Problem to solve: Which lines run from the start of the data below to the line containing "This screenshot has height=646, width=1568."? Set them down exactly, with none added.

Exercise material:

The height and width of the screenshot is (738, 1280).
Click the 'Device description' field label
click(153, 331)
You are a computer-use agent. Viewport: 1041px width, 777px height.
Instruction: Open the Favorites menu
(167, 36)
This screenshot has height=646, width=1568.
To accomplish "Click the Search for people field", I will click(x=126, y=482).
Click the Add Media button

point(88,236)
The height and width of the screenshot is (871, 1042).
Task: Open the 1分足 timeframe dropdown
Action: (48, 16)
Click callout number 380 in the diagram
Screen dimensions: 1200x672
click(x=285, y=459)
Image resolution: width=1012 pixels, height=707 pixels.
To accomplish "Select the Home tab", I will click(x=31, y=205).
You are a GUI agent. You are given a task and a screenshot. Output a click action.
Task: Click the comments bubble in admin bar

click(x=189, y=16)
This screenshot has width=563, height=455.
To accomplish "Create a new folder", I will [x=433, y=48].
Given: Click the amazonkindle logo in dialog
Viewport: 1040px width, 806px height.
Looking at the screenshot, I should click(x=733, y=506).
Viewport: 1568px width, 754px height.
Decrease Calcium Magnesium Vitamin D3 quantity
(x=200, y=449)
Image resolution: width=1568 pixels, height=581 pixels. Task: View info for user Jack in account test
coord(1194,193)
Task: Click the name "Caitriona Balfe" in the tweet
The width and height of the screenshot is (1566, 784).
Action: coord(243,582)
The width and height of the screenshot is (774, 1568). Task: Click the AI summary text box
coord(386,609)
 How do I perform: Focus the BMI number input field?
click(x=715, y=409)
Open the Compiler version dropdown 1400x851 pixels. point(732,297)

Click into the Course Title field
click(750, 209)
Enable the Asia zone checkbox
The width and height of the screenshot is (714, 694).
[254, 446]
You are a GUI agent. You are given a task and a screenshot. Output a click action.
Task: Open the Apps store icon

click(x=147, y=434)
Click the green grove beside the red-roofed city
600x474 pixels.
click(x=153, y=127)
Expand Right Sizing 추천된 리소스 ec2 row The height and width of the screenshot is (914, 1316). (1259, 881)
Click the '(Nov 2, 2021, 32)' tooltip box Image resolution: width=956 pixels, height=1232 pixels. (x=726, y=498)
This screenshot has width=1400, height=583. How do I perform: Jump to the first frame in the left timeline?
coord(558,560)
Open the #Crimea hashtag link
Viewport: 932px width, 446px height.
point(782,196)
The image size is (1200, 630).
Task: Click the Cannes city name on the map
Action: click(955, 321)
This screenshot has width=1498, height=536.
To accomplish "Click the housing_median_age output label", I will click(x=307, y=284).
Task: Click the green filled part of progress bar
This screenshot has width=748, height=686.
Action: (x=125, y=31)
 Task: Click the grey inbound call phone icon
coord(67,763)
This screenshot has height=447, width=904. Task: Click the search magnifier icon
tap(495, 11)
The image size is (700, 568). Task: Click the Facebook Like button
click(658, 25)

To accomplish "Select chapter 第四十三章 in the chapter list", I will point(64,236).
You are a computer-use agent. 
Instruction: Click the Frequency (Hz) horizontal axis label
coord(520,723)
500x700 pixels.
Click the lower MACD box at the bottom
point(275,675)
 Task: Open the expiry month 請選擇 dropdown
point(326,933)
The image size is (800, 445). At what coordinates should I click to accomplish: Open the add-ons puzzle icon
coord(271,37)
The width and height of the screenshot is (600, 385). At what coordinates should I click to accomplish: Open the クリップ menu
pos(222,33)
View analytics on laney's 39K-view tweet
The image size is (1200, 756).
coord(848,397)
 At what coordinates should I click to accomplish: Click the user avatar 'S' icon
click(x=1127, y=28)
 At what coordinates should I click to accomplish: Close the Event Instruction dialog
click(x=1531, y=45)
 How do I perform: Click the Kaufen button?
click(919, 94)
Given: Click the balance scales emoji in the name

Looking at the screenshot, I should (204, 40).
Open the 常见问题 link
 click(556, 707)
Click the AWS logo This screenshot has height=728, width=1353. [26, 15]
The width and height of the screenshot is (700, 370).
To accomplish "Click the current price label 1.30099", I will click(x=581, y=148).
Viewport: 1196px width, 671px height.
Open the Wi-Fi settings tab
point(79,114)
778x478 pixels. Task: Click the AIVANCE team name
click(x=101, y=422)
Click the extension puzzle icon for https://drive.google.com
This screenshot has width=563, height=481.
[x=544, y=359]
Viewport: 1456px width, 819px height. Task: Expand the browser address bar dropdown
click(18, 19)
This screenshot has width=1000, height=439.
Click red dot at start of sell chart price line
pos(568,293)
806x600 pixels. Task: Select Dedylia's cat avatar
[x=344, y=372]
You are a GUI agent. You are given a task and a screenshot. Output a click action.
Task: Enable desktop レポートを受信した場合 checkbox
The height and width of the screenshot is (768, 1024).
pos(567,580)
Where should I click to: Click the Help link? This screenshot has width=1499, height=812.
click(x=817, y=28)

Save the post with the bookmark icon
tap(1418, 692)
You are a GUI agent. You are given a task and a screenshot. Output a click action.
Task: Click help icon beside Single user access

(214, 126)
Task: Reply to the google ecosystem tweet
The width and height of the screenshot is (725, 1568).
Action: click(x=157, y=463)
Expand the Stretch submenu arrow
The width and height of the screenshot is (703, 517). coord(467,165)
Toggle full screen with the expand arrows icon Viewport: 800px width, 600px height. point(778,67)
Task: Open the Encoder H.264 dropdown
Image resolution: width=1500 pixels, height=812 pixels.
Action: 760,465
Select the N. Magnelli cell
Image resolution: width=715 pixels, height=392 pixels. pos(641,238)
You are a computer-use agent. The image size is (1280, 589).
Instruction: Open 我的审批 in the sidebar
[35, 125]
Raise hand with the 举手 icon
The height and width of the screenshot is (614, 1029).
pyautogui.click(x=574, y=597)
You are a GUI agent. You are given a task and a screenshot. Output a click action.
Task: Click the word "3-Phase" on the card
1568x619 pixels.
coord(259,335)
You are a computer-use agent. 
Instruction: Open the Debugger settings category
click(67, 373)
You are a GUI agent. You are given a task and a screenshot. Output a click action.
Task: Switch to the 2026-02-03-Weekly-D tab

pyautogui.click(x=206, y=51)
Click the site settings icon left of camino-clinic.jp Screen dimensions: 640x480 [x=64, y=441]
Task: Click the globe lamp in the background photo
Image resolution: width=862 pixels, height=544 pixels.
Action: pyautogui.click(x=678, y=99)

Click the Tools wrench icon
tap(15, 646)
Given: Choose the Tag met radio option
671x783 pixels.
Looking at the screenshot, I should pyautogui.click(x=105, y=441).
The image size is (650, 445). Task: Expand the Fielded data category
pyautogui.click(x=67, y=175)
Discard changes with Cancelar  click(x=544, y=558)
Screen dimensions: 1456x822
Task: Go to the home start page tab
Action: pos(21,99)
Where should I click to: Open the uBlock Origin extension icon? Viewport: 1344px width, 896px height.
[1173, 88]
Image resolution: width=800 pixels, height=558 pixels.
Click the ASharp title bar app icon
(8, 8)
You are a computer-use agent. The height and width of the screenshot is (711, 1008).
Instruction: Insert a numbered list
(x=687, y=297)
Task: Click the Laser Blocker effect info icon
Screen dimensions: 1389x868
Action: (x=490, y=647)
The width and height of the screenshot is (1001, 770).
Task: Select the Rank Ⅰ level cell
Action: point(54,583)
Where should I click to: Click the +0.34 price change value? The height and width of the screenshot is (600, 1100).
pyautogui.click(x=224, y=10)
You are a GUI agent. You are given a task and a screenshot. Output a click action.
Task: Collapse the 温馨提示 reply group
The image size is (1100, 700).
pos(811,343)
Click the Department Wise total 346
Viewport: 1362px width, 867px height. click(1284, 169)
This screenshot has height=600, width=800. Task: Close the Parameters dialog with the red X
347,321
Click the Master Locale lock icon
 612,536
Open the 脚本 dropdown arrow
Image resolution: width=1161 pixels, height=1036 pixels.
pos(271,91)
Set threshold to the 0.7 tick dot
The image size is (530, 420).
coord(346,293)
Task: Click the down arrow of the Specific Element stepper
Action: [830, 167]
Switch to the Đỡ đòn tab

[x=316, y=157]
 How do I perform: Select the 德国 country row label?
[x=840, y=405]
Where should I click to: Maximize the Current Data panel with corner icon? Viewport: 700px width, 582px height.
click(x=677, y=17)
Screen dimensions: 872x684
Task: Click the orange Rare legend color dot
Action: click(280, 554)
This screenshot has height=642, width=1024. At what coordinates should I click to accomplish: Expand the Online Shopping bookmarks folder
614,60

Answer to the problem:
The height and width of the screenshot is (738, 1280).
Click the 'Device description' field label
click(153, 331)
You are a computer-use agent. Viewport: 1041px width, 777px height.
Instruction: Open the Favorites menu
(167, 36)
This screenshot has height=646, width=1568.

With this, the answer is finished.